-- WHAT TO PRODUCE --
Look through the entries below and copy exactly the part that begins with the line containing "Task: Click the Nom du filtre label" and ends with the line containing "Toggle the color-managed display monitor icon". Do not copy the pictures.

[Collected data]
###

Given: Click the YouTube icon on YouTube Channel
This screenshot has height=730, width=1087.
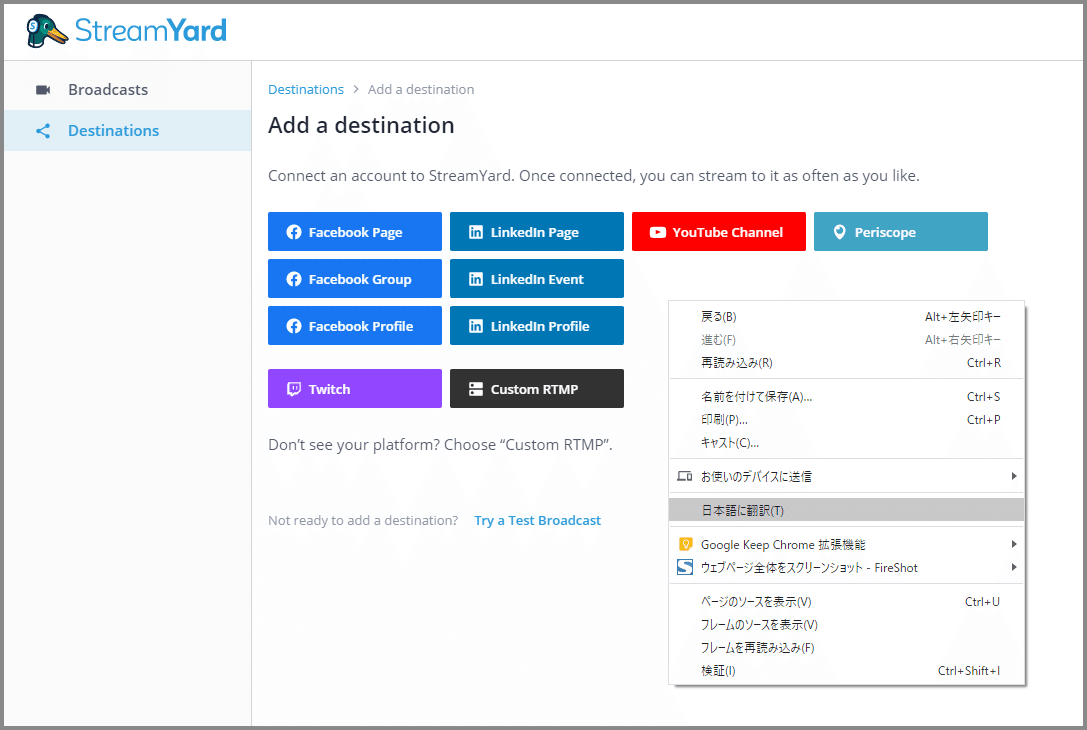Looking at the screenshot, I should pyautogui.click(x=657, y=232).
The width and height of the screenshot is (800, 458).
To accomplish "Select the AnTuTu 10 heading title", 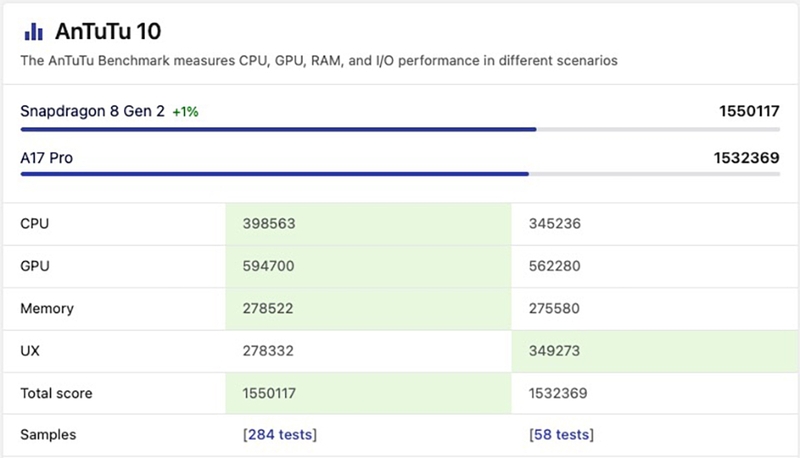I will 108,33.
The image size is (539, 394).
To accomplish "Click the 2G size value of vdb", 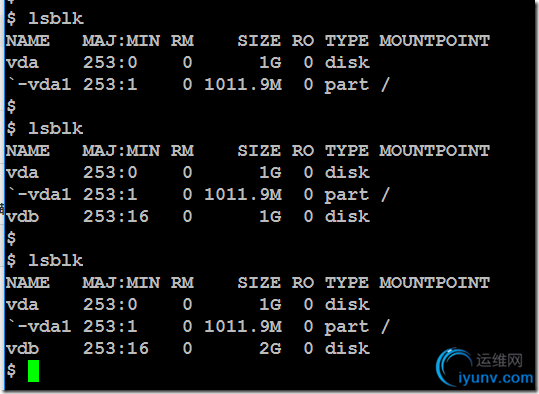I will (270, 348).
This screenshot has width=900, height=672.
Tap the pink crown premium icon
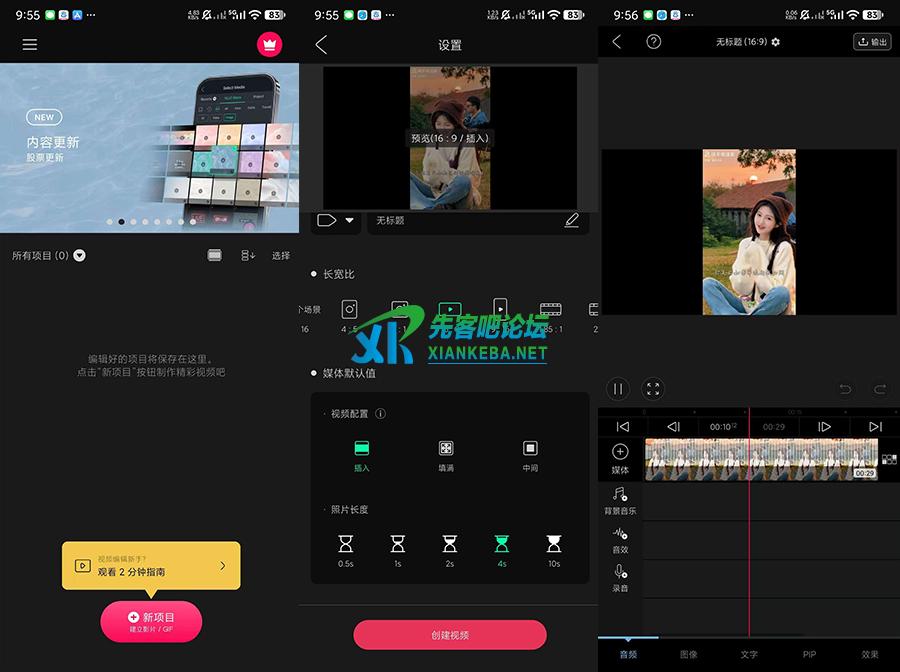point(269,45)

###

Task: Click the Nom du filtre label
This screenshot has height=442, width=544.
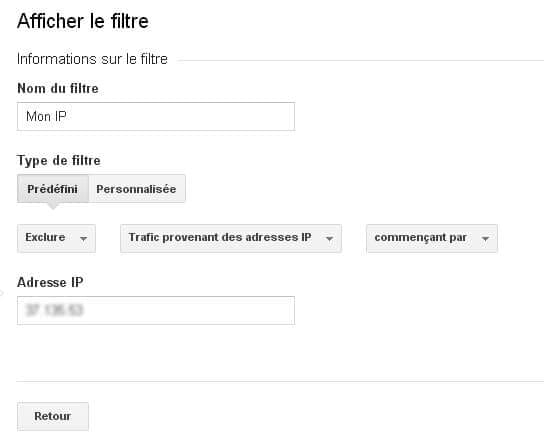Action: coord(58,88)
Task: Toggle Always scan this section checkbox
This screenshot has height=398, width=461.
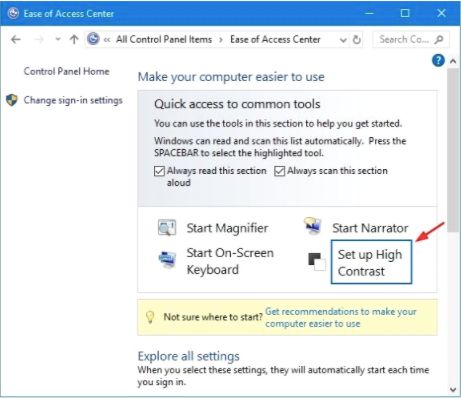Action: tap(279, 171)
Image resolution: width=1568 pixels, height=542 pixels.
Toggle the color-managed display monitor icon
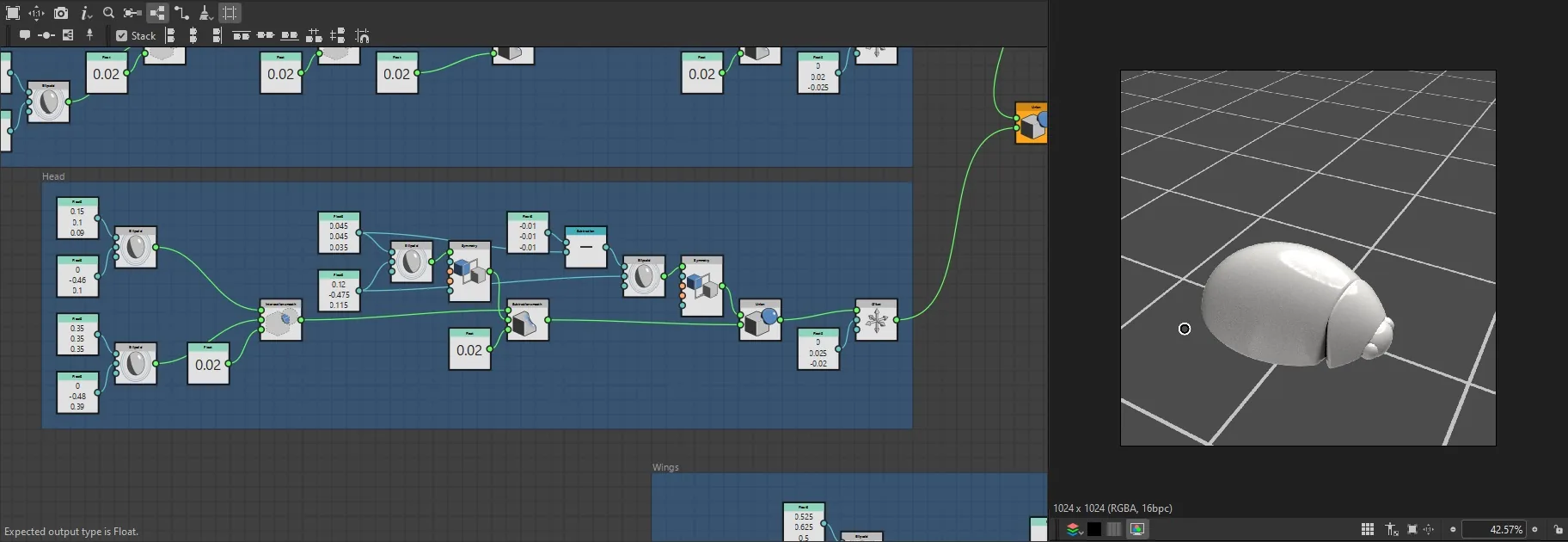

###

-- RESPONSE BOX --
Task: Click the Nom du filtre label
This screenshot has height=442, width=544.
Action: coord(58,88)
Task: Toggle Always scan this section checkbox
This screenshot has height=398, width=461.
Action: tap(279, 171)
Image resolution: width=1568 pixels, height=542 pixels.
Toggle the color-managed display monitor icon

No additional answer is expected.